This article is the first in a series of articles called “Opening the Black Box: How to Assess Machine Learning Models.” The second piece, Selecting and Preparing Data for Machine Learning Projects, and the third piece, Understanding and Assessing Machine Learning Algorithms, were both published in May 2020.
The use of machine learning technology is spreading across all areas of modern organizations, and its predictive capabilities suit the finance function’s forward-looking needs. Understanding how to work with machine learning models is crucial for making informed investment decisions.
Yet, for many finance professionals, successfully employing them is the equivalent of navigating the Bermuda Triangle.
Properly deploying machine learning within an organization involves considering and answering three core questions:
- Does this project match the characteristics of a typical machine learning problem?
- Is there a solid foundation of data and experienced analysts?
- Is there a tangible payoff?
Does This Project Match the Characteristics of a Typical ML Problem?

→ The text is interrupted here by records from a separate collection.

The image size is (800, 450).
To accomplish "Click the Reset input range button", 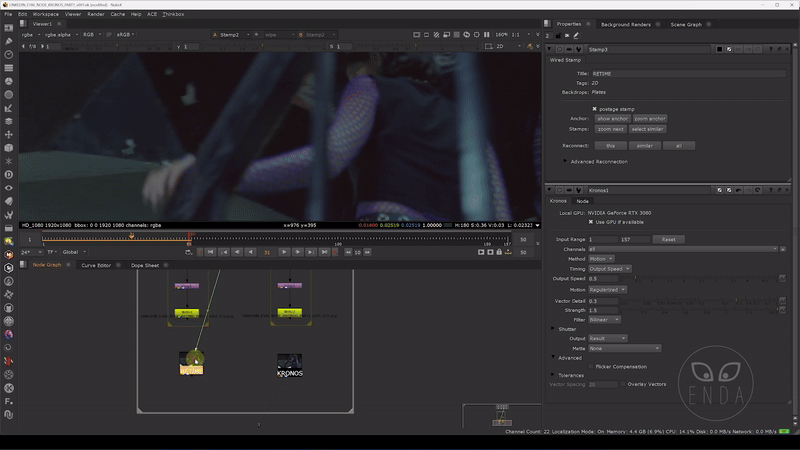I will (x=667, y=240).
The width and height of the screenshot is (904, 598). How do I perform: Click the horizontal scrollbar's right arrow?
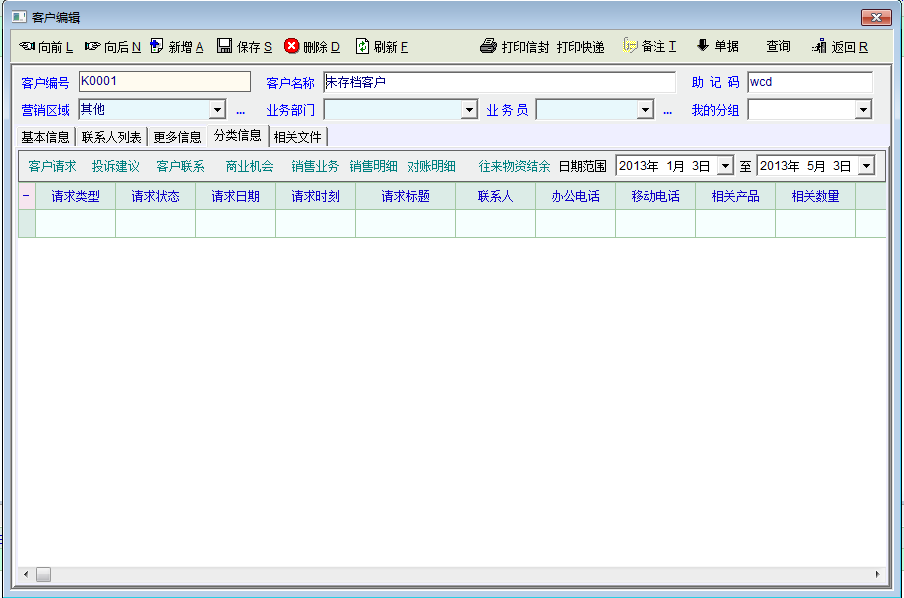(x=878, y=575)
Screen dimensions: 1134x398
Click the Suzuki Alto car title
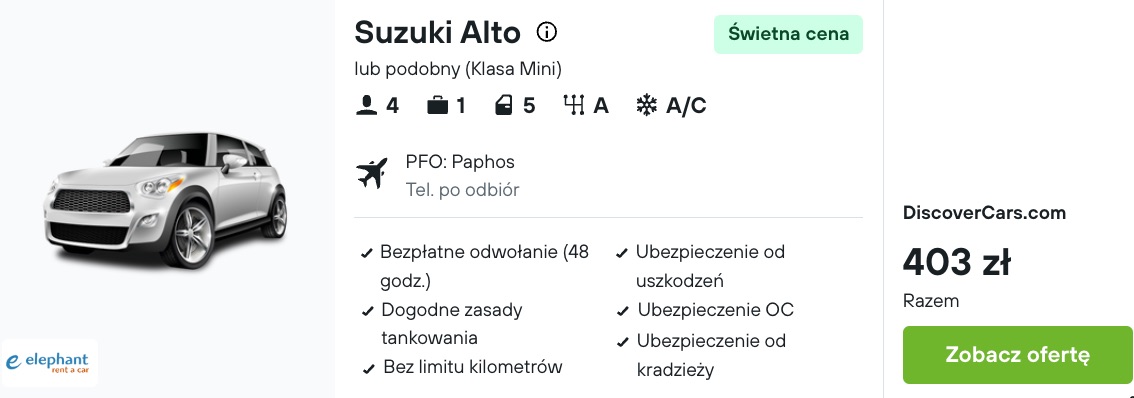pos(438,33)
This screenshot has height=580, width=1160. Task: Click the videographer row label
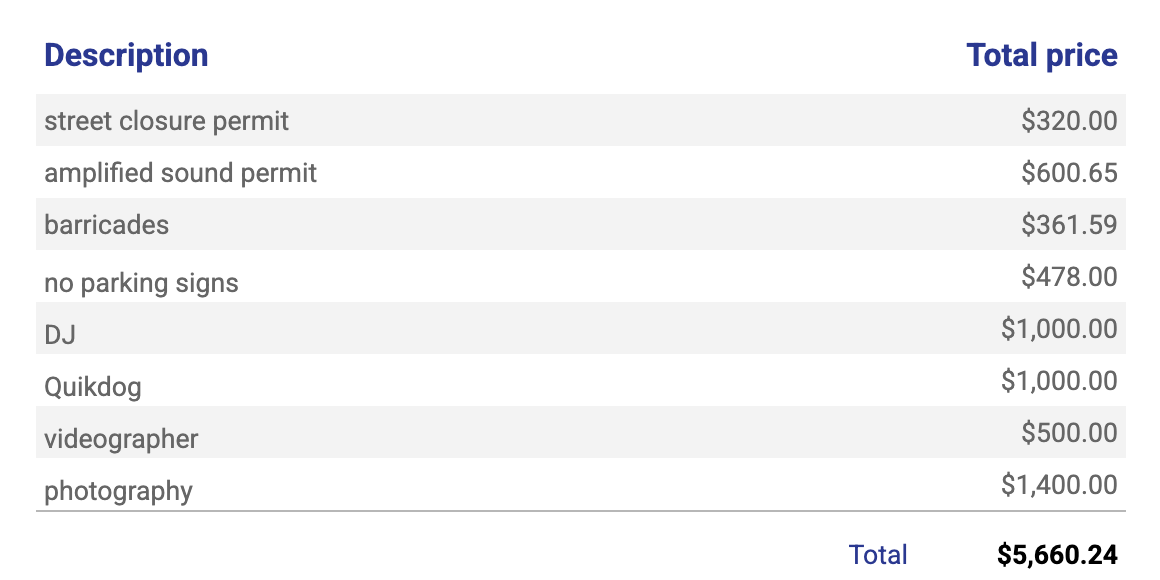(x=121, y=439)
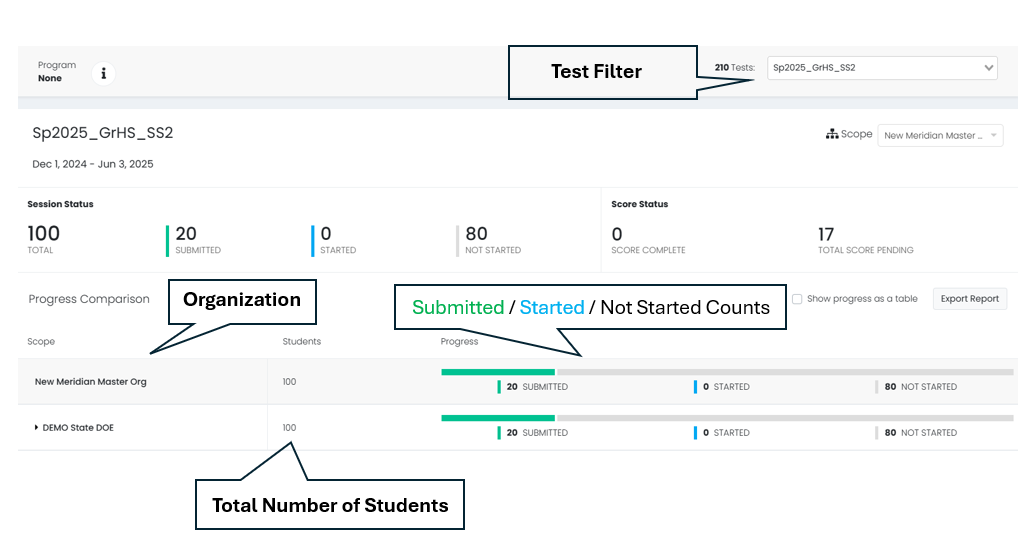The image size is (1033, 544).
Task: Click green submitted bar for New Meridian Master Org
Action: (497, 372)
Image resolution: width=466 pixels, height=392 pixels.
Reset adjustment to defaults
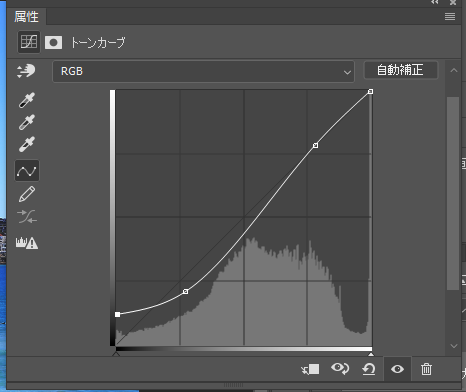click(x=369, y=369)
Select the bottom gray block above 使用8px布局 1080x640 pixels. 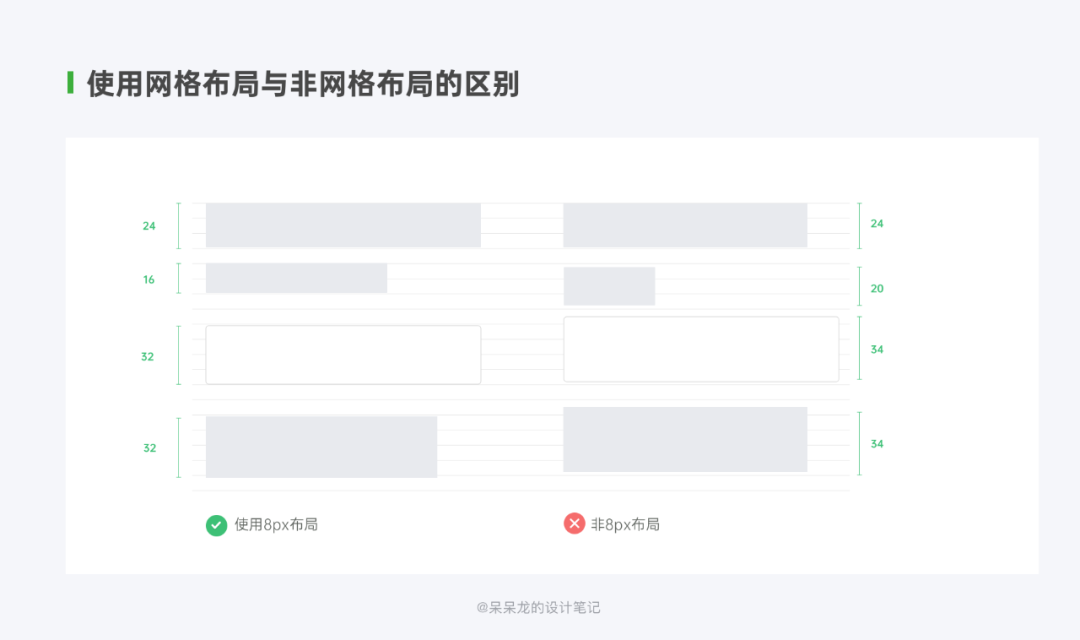[321, 446]
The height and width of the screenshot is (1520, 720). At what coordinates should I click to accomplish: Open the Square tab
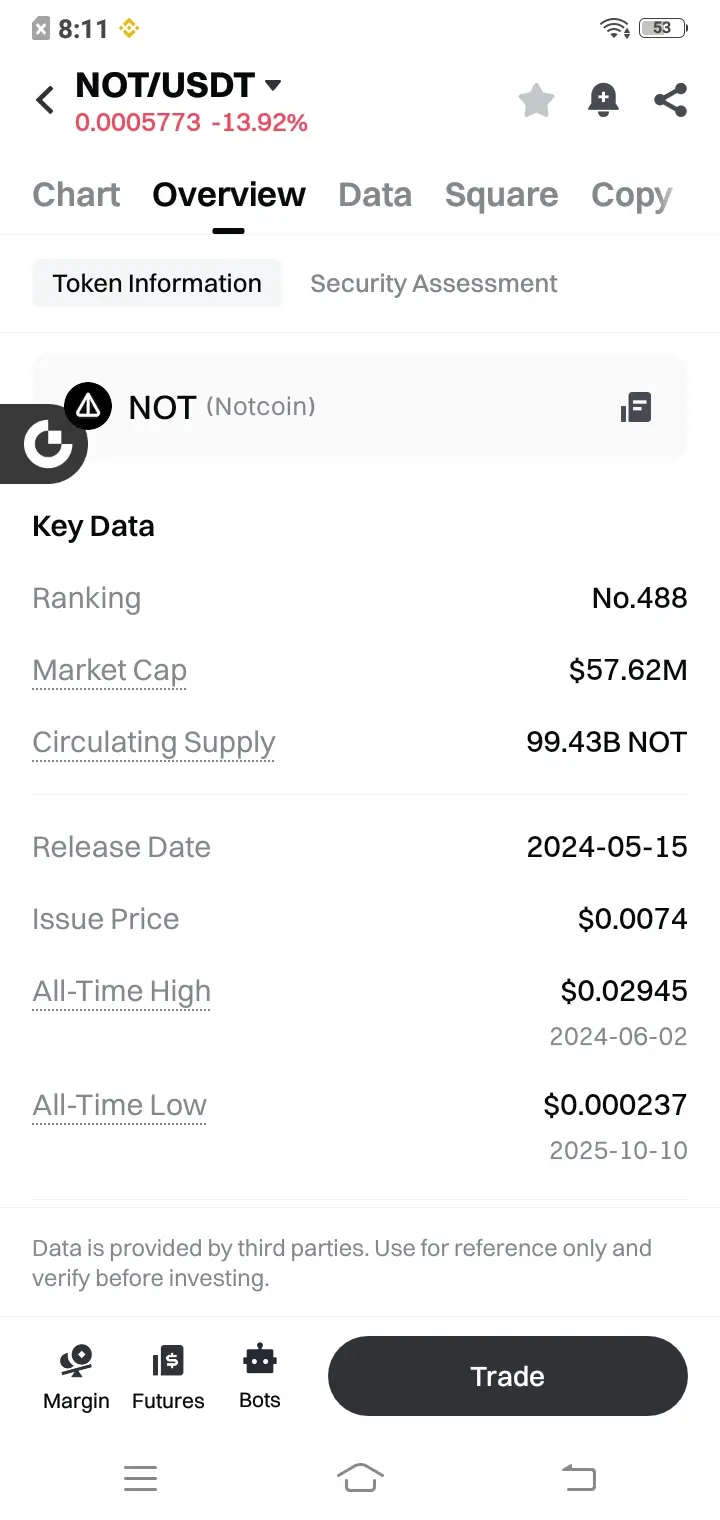click(501, 194)
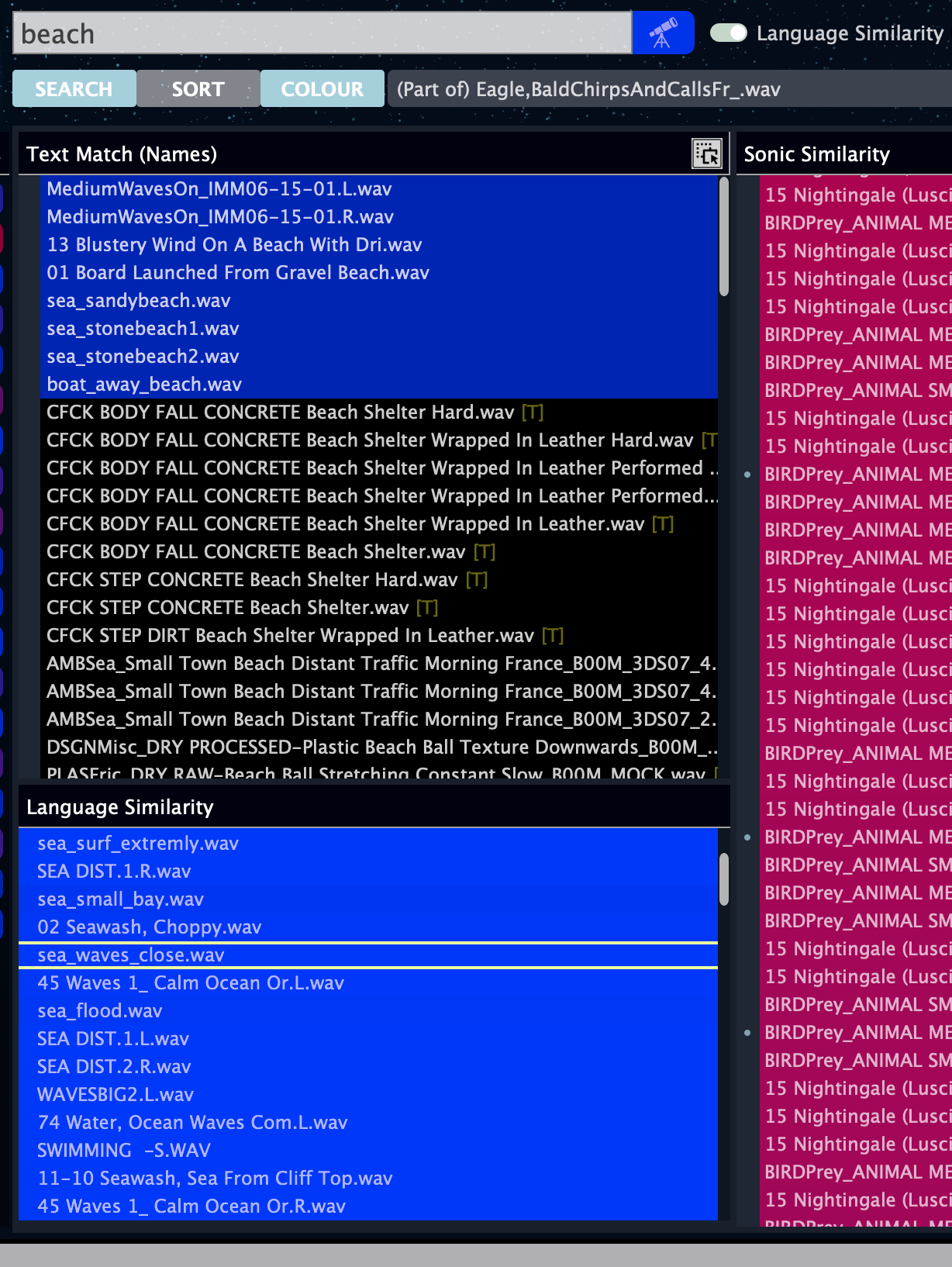Select CFCK STEP CONCRETE Beach Shelter Hard.wav
Viewport: 952px width, 1267px height.
(x=252, y=580)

Machine learning is a subset of artificial intelligence that’s focused on training computers to use algorithms for making predictions or classifications based on observed data.
Finance functions typically use “supervised” machine learning, where an analyst provides data that includes the outcomes and asks the machine to make a prediction or classification based on similar data.
With “unsupervised” machine learning, data is provided without outcomes and the machine attempts to glean them. However, given the popularity of the supervised models within finance functions, our articles will focus on such models.
To present a very simple example in which you were attempting to train a model that predicts A + B = C using supervised machine learning, you would give it a set of observations of A, B, and the outcome C.
You would then tell an algorithm to predict or classify C, given A and B. With enough observations, the algorithm will eventually become very good at predicting C. With respect to this example, the problem is well solved by humans.
But what if the question was A+B+…+F(X) = Z?
Traditionally, humans would tackle that problem by simplifying the equation — by removing factors and introducing their own subjectivity. As a result, potentially important factors and data are not considered. A machine can consider all the factors and train various algorithms to predict Z and test its results.
In short, machine learning problems typically involve predicting previously observed outcomes using past data. The technology is best suited to solve problems that require unbiased analysis of numerous quantified factors in order to generate an outcome.
Is There a Solid Foundation of Data?
Machine learning models require data. As noted earlier, the data must also include observable outcomes, or “the right answer,” for machine learning to predict or classify.
For instance, if you are trying to predict what credit rating a private company might attain based on its financial statements, you need data that contains other companies’ financial statements and credit ratings. The ML model will look at all the financial statement data and the observable outcomes (in this case the other companies’ credit ratings), and then predict what the private company credit rating might be.
If the data didn’t include credit-rating outcomes, the machine learning model would have no way to use the data to predict an outcome.
Another consideration regarding data organization, when determining whether machine learning can solve a problem, is that text needs to be transformed into numerical data and contain observable outcomes.
When making machine learning assessments, evaluating outputs of a model, or determining if a model is useful, be sure to consider your organization’s historical data. That’s what enables machine learning models to make predictions or classifications.
As with any statistical analysis based on historical data, a machine learning model’s predictions and classifications are only as relevant as the historical data is representative of the current environment.
Determining how effective machine learning will be at solving an organization’s problems also requires understanding individual problems well enough to know if the model answer is meaningful. The analyst must be able to interpret the results and determine if they are correct and causal.
In the prior example of predicting a credit rating, the analyst might gather all public filing data and credit ratings available. This would provide a vast amount of data — and the more data, the better, right?
You might get great results with train-and-test scores, but an analyst that understands a problem would recognize that the results might improve if, for example, you only used data after the financial crisis of 2008. Machine learning works best in organizations with experienced analysts to interpret the results and understand the problem well enough to solve it using ML.
Understanding the Payoff
Given the hype around machine learning, it’s understandable that businesses are eager to implement it. As with any technology application, leaders should ask themselves if their teams will be able to use the model to work more efficiently and effectively, and/or make better decisions.
In assessing the payoff, leaders should ensure that their teams are properly trained on how ML works, understand the underlying data, and are able to use their valuable experience to interpret the results.
When properly assessed and evaluated, machine learning holds the key that can help organizations unlock objective results better and faster.